À hora a que escrevo, ainda falta saber quais as condições dadas ao líder do grupo Wagner para interromper a sua marcha sobre Moscovo. A versão do chefe dos mercenários é que recuou para “evitar um banho de sangue”, mas na realidade isso podia ter sido previsto logo no começo. Talvez tivesse feito mal as contas sobre os apoios militares dentro do Exército russo.

Mas é difícil esquecer aquela imagem da fraqueza de Putin, a debilidade totalmente exposta naquele discurso em que acusou a tropa mercenária de “traição” e comparou o golpe de Yevgeny Prigozhin ​(Ievgueni Prigojin na versão portuguesa) aos acontecimentos de 1917, quando as forças russas abandonaram a frente na I Guerra durante um colapso militar.

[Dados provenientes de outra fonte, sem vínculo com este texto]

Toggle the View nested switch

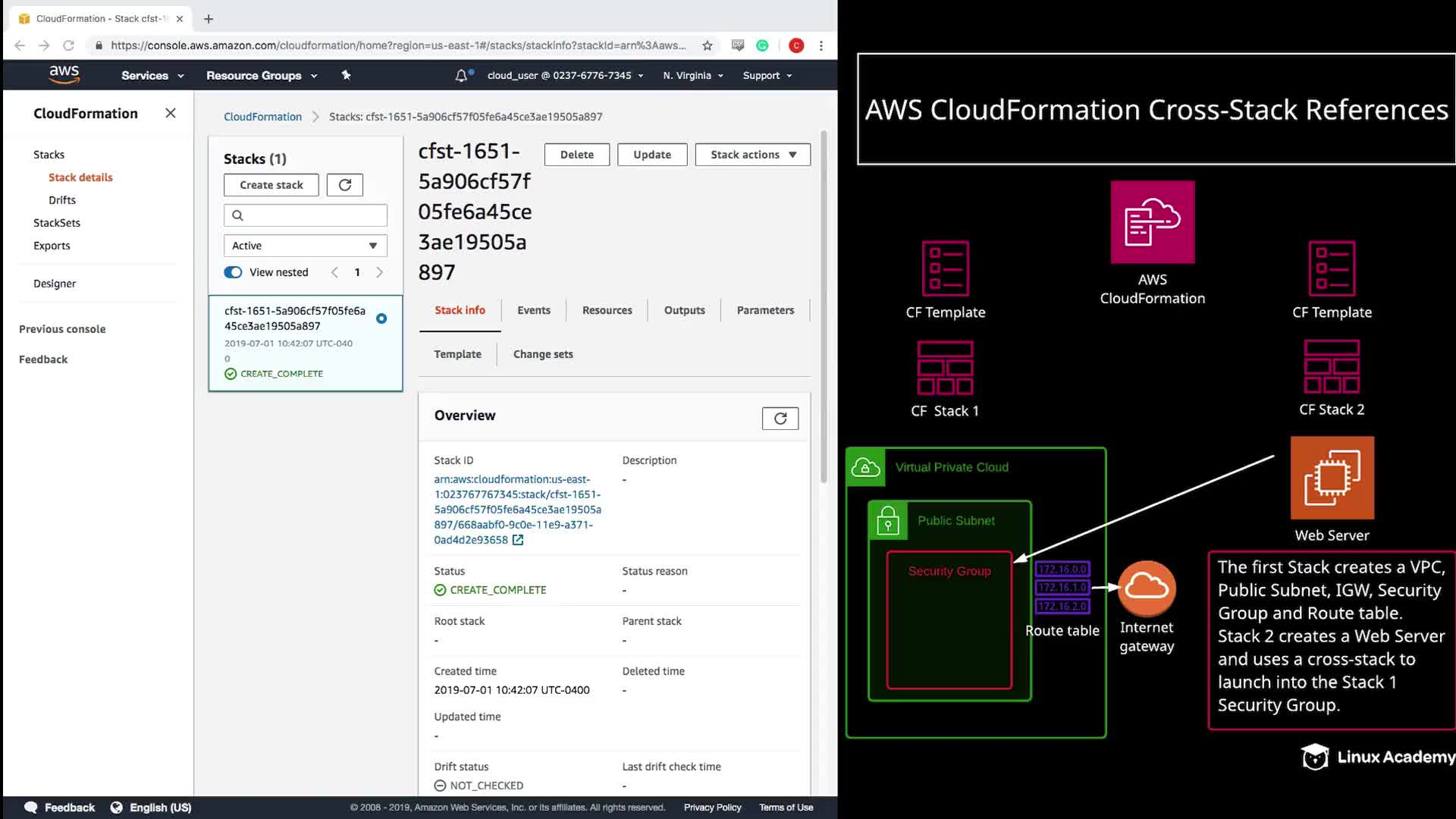point(233,272)
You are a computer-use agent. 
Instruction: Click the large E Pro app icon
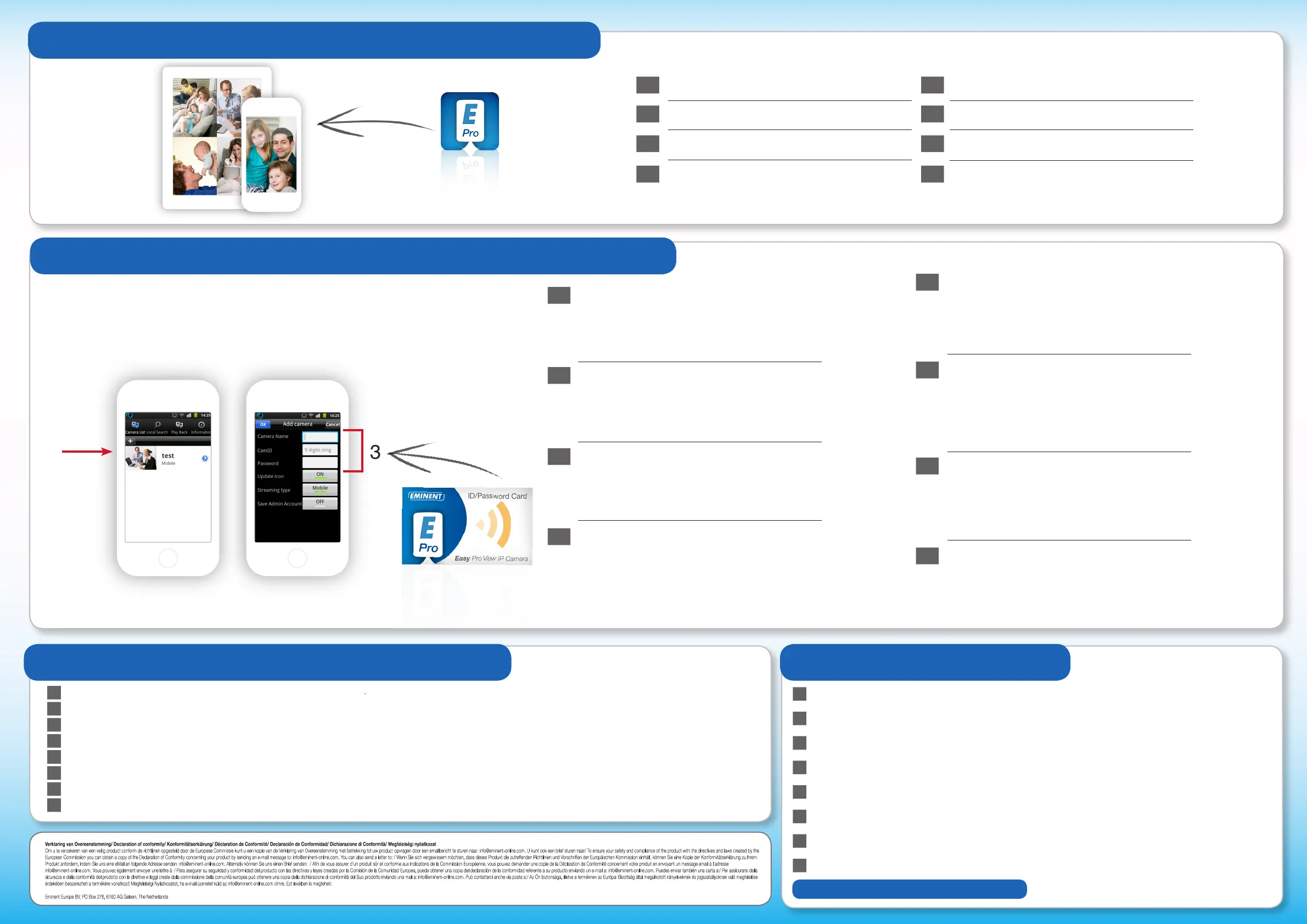tap(470, 121)
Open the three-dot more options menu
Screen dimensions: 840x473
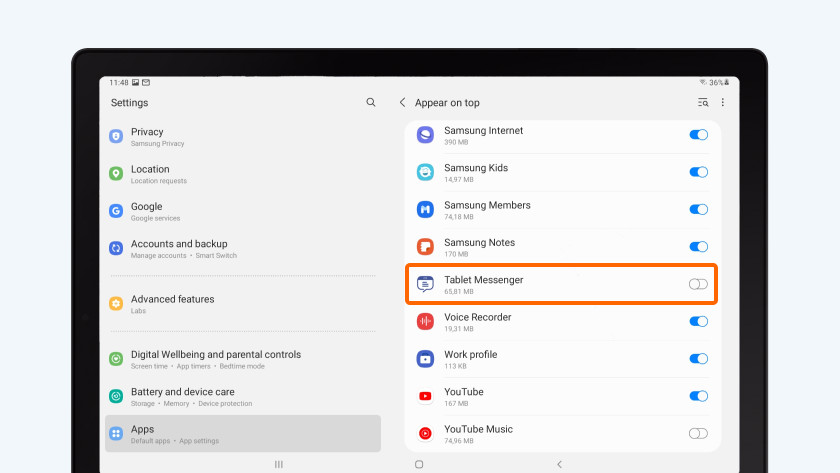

A debilidade escrita no rosto de Putin e mostrada ao mundo no vídeo distribuído pelo Kremlin foi provocada pelo seu homem do “catering”, Prigozhin, que de cozinheiro passou a principal carniceiro para os trabalhos sujos em várias guerras e também na da Ucrânia, enquanto comandante do grupo mercenário Wagner.

Ainda que um Putin mais fraco possa parecer, à primeira vista, uma semivitória para a Ucrânia, não era a derrota do presidente russo neste golpe e uma vitória de Prigozhin que iriam acabar com a guerra da Ucrânia. Não era esse o programa de Prigozhin, antes pelo contrário. Aliás, o conflito começou há muito, com o líder do grupo Wagner a atacar várias vezes o ministro da Defesa russo e o comandante das Forças Armadas por causa da fraqueza na condução da guerra com a Ucrânia. A ideia não era terminar a guerra, mas tentar derrotar a Ucrânia mais rapidamente.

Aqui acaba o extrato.